Tuesday, February 21, 2006

Untitled.

Letting go has to be one of the hardest things I've ever done. I'd rather clutch whatever it is close and let it continue to boil my blood with whatever particular odors and connotations it concocts within my heart and brain.
With Mike I let go. I let go of being in control of everything in my world, I let go of the fear, and I can't even say I did it on purpose. It just happened.

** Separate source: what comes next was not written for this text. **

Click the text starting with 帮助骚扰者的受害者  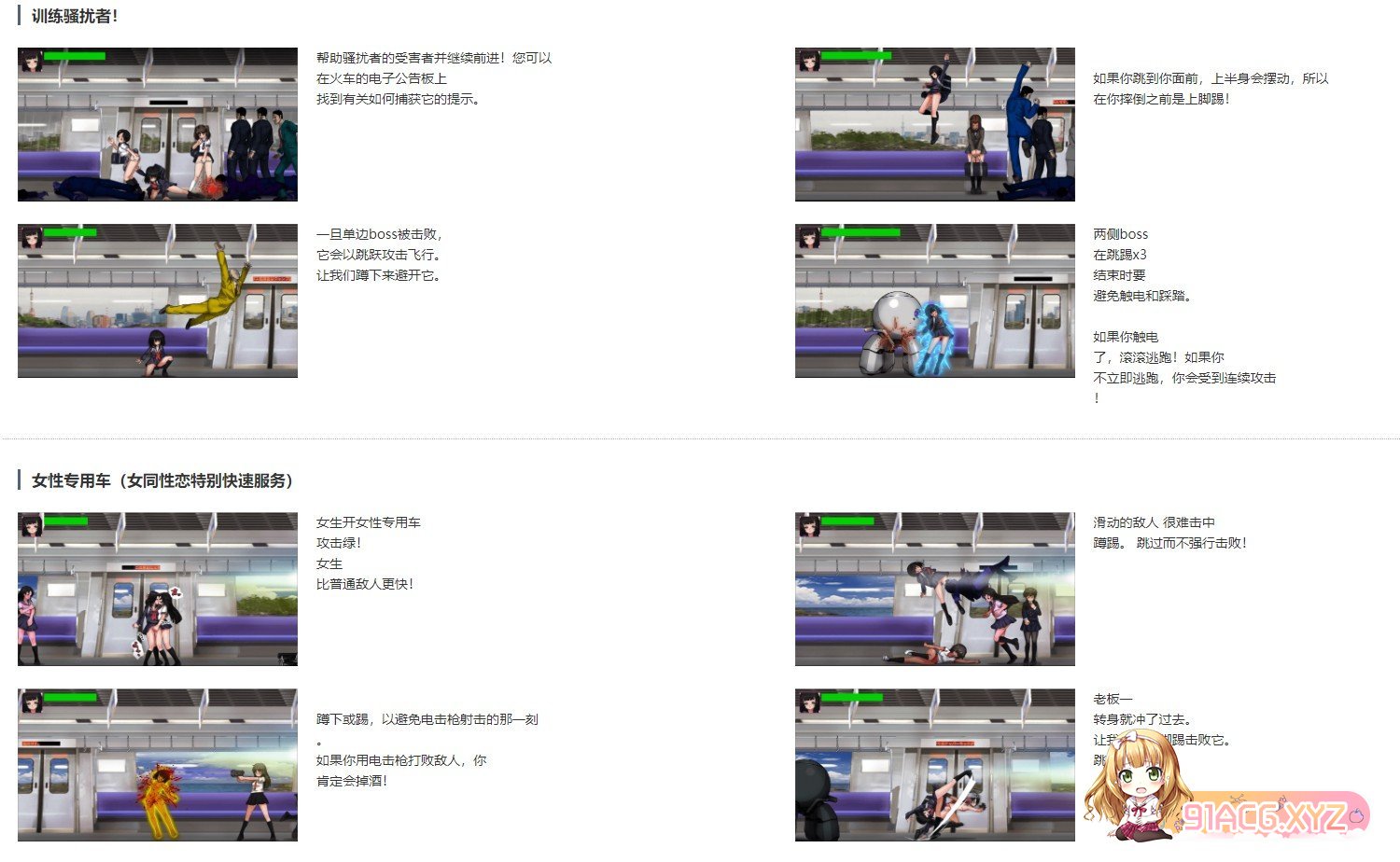pyautogui.click(x=433, y=78)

Letting go has to be one of the easiest things I'll ever do. With school, it's so easy to let go, to not care, to let it sift under all of the trivial STUFF that somehow seems exponentially more important. It's the easiest thing in the world to say, "fuck it. I don't feel like it."
But the consequences are anything but. Because two weeks later I'm scared to go back to class because I don't know what I've missed, because I don't know anyone in the class. Because I'm scared of being alone, being alienated, being unsure, being OUT OF CONTROL. It's easier to watch yourself do nothing and scream it from the rooftops than it is to quietly try to piece together what you've taken for granted and what you've missed.
I'm older now. Wiser. I'm almost 19 and still...

I don't want to rant and rave about my inconsistency in school. I'm tired of that. And one of these days, trembling and proud, I'll walk back into that lab and I'll get over myself. Someday.
Whatever.


Ideas, moments are fleeting. Time passes, things change. Someone rocks your world, someone breaks your heart. And through this and that and everything else that LIFE entails...do we ever figure it all out? Do we ever STOP ASKING annoying questions? Do we ever stop stalking our friends? Do we ever stop being completely unsure? And what about the fear...does it ever go away?

I told Abbie today that I liked that there aren't answers to all the questions, because each time you ask someone new, you learn. You ask and you receive something new. A memory. A belief. An anecdote. A laugh a cry a hug a cringe. A bond. And you take one step outside the box that is inevitably YOU, that's all your thoughts and ideas within.

I personally don't have little quotes to fall back on. I wasn't raised that way. I'm pragmatic, I'm practical. When the game is over, the king and the pawn may go back into the same box, but that isn't because in the end, the maker of the game is trying to spread the message that big or small, black or white, royalty or peasant, we're all the same. That's just the way it is. It's a GAME. You need somewhere to store the pieces. Somewhere they won't get lost, where you can consistently come back and find them and use them when you need them.
And Jesus, maybe that's a huge metaphor for those sayings I don't believe in. Life isn't a fairy tale. Those always end up in happily-ever-after, and really, in this world, no one wants that. We need things to bitch about, to hate on, to gossip about, to complain... we're not nice, we're not "happy," we're HUMAN. We're not programmed to live happily-ever-after. We can't handle the lack of pain--we seek it out, we like the flaws, the challenges. It gives life depth, meaning.
"Happy" is one of those words your fourth grade English teacher told you was BAD or BORING. You were supposed to use "jubilant" or "satisfied" or "accomplished" or "content." Not happy. Never happy.

I told a couple people the other day that I thought chocolate changed the world. And I'm convinced it has. But like the proverbial butterfly who flies over Kentucky and causes a monsoon in Asia, history and the past are hard to fathom, especially their impact on our lives.
I'm in college now, I'm on my own. I now make choices that hugely and obviously and immediately change my life and my future. I made a decision to go to UCSB, to go to FSSP. That, of course was life-altering. Why wouldn't it be? Had I not gone, I wouldn't be the same person I am right now. I wouldn't know the same people, I wouldn't have been through the same drama, I wouldn't have discovered what I have about life and people and humanity.

I can't put my thoughts into words well. I can't create perfect, flowing, personality-filled paragraphs with correct grammar and syntax the way Matt does. I'm a terrible story-teller.
But the ideas in my head are valid. They're me. And as totally incompetent as I feel expressing them publicly, especially in writing, I do feel a desire to share my thoughts with the world. And in the end, I may go back a day later and be horrified at the utter SHIT that I wrote, but as a certain friend of mine likes to quote, "do one thing every day that scares you." And so I try.
I may not be able to face that lab or ask for real help when I need it, but at the end of it all at least I've written something down, taken a deep breath, and shared it.
"One step at a time," my dad has told me, all my life.

So I'm taking baby steps. Into what? Toward where? I don't know. But if I've learned anything at all in the past six months, it's from Abbie, and it's that life is HERE, and even if I don't go to class all the time and don't do my work perfectly, I can't waste my time worrying about it or being afraid I might do it again. There's too much around me I might miss. Too many new facets of someone's personality. Too many conversations, too many walks or quiet moments of clarity.

I often feel like I need to excuse my posts here for some reason.

Today I just felt like writing, and this is what came out.